Get hands-on experience with 20+ free Google Cloud products and $300 in free credit for new customers.

Need help in finding suitable Data lake options in Google Cloud

I have limited understanding of google cloud. I'm seeking assistance in finding a suitable solution for implementing data lake due to below requirement:

  • I need to implement a data warehouse using BigQuery.

  • I am planning to create data lake and data warehouse both. So that i can only migrate the required tables to data warehouse and also keep all the data/tables in data lake for on demand availability and readability.

  • The Source has completely structured data in Google Cloud SQL (Postgresql).

  • I am not able to decide which cloud service i can use for implementing the data lake.

My Data lake expectations are:

  • I need to migrate the whole table from Google Cloud SQL (Source) to Data Lake (Target) initially.

  • After that i need to schedule a daily batch to sync the incremental/last day transactions on daily basis into data lake.

  • I may need to query this data lake table on daily basis.

Need Decision on:

  • I am not sure about using BigQuery as the data lake because read cost is very high in BigQuery. Reading requirements from these data lake tables will be very simple (select * from table).

  • I am not sure if i can implement data lake in GCS (Google Cloud Storage) because files stored in GCS are immutable. So, As per my understanding i will be having one .avro file for all time data and then for each day separate .avro file will be created in GCS.

    • I am not sure how i will be able to read all the files as a single table.

    • I am assuming that i need to create separate external table in BigQuery whenever i need to read data from GCS .avro file. It may result in less cost as i will be only reading one day data.

    • I will able to debug things related to finding data origin and all.

    • But analysis may not be possible. Please correct me if i am wrong.

  • The last option i find is to use Cloud SQL managed instance. This options is also not seems to be cost efficient as i do not need to perform many write transactions. It is just a write once a day and read multiple times a day.

I need solution for finding suitable data lake option as i am a beginner in google cloud. Please help me in deciding the suitable data lake option. I know i can be wrong about my understanding. Please feel free to correct me. I am open to new suggestion but only in google cloud.

0 1 368
1 REPLY 1

Hi @RegularDE,

Welcome to Google Cloud Community!

Based on my understanding, you need a data lake and a data warehouse to process your stored data in Cloud SQL.

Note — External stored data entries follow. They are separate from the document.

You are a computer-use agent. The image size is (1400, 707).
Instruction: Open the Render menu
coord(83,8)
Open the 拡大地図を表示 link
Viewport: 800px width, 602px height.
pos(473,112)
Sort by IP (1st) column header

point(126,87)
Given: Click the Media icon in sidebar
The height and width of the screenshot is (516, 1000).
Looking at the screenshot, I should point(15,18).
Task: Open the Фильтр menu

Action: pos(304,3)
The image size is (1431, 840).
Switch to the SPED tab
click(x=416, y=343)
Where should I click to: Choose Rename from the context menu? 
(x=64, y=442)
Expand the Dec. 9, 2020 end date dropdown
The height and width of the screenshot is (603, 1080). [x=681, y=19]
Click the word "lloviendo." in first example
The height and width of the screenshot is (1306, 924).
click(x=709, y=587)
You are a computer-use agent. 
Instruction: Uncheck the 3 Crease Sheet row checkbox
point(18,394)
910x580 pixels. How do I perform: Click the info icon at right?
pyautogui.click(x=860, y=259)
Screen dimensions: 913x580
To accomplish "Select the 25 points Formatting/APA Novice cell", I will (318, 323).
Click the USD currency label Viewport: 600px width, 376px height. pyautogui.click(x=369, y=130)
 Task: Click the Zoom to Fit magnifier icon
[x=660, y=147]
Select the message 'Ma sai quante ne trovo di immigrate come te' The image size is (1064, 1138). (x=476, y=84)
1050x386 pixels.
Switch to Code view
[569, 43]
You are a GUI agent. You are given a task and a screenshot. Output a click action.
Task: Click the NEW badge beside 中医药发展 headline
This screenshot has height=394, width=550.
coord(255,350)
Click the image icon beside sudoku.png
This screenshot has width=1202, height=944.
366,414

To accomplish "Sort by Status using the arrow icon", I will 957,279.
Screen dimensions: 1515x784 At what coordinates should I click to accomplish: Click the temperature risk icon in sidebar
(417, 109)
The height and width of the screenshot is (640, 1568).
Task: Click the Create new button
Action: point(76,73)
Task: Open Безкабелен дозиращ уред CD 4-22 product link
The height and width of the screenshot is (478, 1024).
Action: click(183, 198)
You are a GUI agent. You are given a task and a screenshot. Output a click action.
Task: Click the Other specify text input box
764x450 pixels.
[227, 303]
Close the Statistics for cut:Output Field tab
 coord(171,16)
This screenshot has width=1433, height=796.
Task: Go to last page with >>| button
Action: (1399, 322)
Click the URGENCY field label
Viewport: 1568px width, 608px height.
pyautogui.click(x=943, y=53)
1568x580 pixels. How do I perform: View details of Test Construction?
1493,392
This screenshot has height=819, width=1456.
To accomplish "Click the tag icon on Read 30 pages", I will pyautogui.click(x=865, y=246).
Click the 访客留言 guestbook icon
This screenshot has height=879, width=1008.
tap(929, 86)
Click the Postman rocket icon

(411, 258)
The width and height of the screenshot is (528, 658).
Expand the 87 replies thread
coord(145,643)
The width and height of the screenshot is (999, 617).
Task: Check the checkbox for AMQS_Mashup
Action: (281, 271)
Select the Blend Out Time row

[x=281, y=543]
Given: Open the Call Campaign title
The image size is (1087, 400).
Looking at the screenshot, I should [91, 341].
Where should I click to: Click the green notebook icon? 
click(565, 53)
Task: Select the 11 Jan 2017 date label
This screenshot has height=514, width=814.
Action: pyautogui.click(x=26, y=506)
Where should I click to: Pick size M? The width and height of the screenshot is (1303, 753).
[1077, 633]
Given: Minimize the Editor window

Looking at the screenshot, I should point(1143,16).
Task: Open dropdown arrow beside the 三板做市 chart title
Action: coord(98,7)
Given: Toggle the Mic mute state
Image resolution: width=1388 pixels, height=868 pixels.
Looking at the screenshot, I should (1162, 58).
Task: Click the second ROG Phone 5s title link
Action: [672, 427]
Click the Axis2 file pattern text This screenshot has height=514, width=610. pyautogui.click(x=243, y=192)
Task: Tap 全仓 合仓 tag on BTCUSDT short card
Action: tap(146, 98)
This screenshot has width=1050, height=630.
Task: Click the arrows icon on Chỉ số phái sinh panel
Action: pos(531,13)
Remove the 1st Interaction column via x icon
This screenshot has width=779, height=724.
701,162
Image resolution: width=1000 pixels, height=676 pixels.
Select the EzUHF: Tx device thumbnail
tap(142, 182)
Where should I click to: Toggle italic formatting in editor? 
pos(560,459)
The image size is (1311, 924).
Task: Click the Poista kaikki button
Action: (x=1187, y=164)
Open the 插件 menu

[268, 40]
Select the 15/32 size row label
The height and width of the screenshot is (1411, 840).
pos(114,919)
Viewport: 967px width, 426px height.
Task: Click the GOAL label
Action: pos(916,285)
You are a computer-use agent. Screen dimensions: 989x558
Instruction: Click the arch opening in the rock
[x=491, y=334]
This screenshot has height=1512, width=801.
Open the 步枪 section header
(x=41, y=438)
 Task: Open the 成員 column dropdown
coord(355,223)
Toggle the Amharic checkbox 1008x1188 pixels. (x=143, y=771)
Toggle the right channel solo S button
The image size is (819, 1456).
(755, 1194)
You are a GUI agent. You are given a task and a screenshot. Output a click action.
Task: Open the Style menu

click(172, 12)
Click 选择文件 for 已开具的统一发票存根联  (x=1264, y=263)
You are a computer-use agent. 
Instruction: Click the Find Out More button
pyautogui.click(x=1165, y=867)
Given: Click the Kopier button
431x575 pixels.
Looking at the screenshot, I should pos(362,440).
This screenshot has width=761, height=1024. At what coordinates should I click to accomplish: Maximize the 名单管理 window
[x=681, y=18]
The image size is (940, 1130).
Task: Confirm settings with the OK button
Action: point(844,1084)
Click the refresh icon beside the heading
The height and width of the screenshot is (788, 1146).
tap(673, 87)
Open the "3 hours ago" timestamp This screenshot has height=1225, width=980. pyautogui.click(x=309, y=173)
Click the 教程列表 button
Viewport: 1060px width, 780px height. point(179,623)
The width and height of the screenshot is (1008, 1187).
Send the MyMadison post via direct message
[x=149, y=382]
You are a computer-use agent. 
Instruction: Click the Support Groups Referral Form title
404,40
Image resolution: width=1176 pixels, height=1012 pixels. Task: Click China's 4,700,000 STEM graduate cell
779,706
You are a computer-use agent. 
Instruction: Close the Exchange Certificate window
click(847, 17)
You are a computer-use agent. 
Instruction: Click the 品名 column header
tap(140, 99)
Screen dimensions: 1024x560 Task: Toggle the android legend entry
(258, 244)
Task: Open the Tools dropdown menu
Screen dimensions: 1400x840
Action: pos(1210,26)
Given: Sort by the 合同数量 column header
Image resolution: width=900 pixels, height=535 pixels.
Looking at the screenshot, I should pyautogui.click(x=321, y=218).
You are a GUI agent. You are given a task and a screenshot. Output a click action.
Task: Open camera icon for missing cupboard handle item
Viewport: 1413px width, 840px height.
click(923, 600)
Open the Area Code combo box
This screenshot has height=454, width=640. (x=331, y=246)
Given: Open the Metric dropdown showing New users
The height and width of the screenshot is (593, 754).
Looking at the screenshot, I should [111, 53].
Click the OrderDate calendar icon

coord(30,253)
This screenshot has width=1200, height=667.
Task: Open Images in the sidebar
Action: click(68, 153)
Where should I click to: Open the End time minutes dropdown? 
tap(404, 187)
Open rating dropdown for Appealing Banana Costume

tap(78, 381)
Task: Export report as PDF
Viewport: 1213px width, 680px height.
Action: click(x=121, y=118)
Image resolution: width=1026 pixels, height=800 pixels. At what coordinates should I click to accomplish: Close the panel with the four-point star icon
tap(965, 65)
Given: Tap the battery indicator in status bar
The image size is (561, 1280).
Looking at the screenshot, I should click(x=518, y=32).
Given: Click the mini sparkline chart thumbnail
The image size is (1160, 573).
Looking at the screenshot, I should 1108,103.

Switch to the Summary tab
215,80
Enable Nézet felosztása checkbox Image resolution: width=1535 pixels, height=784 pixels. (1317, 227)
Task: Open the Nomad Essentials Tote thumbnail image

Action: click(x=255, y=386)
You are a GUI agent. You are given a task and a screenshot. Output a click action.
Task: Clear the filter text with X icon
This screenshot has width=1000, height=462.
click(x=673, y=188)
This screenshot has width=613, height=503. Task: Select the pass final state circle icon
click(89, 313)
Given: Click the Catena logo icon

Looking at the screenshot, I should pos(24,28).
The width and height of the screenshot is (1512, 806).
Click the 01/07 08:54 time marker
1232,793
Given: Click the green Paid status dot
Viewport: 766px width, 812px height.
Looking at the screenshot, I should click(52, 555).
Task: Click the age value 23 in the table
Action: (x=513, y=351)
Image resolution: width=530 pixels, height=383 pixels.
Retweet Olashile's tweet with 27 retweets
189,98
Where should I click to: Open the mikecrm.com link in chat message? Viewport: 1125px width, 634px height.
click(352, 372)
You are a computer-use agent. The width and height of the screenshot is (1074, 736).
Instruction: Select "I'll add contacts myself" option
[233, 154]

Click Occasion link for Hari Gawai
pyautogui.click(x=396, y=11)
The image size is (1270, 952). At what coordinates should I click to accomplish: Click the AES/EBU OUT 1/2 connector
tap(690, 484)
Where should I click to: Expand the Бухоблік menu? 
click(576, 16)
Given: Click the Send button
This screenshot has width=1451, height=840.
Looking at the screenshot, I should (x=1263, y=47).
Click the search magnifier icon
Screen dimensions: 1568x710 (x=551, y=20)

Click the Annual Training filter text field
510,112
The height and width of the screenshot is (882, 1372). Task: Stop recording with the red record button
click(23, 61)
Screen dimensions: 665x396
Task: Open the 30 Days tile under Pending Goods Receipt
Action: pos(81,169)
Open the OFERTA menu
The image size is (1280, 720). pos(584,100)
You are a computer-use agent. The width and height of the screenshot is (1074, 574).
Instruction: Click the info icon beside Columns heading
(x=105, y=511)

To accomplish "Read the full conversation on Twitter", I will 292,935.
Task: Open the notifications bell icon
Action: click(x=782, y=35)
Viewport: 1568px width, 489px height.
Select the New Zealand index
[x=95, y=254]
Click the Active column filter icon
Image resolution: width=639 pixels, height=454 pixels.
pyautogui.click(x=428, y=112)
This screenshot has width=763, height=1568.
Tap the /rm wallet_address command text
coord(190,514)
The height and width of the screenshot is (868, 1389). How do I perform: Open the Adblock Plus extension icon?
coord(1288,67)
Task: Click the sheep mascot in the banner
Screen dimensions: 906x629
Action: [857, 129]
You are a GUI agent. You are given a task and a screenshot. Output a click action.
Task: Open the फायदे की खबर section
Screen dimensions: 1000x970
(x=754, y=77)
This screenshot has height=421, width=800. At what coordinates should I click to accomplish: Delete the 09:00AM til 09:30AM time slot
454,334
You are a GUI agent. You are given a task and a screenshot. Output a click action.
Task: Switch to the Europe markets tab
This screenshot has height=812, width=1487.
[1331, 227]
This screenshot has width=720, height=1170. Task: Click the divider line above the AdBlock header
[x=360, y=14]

Below are the details provided in response to your queries:

1. I am not sure about using BigQuery as the data lake because read cost is very high in BigQuery. Reading requirements from these data lake tables will be very simple (select * from table).

BigQuery can function as a data lake, however BigQuery is better for analytics rather than serving as a repository for raw data. You are right that BigQuery can indeed incur higher cost, particularly when performing full table scans due to the volume of data being processed. To mitigate this, you can apply various optimization techniques to improve your query performance and manage cost effectively.

2. I am not sure if i can implement data lake in GCS (Google Cloud Storage) because files stored in GCS are immutable. So, As per my understanding i will be having one .avro file for all time data and then for each day separate .avro file will be created in GCS.

Regarding Google Cloud Storage, you are correct about the immutable nature of Google Cloud Storage. Once an object is successfully uploaded, it cannot be modified. As mentioned in the discussion and confirmed by the official documentation you can update an object by overwriting it with a new upload.

- I am not sure how i will be able to read all the files as a single table. I am assuming that i need to create separate external table in BigQuery whenever i need to read data from GCS .avro file. It may result in less cost as i will be only reading one day data.

For guidance on storing data from Cloud Storage into the same table in BigQuery, you may refer to this documentation for detailed insights.

- But analysis may not be possible. Please correct me if i am wrong.

GCS is mostly used as a storage solution, you can use BigQuery external tables for querying and analyzing data.

3. The last option i find is to use Cloud SQL managed instance. This options is also not seems to be cost efficient as i do not need to perform many write transactions. It is just a write once a day and read multiple times a day.

While Cloud SQL supports structured data and SQL querying, Cloud SQL is ideally used for transactional workloads, and not for large-scale storage.

This Medium article on Building a Data Lake and Warehouse on GCP could be particularly helpful for you. You may also want to review this related discussion on Stack Overflow, which explains the purpose of BigQuery and Cloud SQL.

I hope the above information is helpful.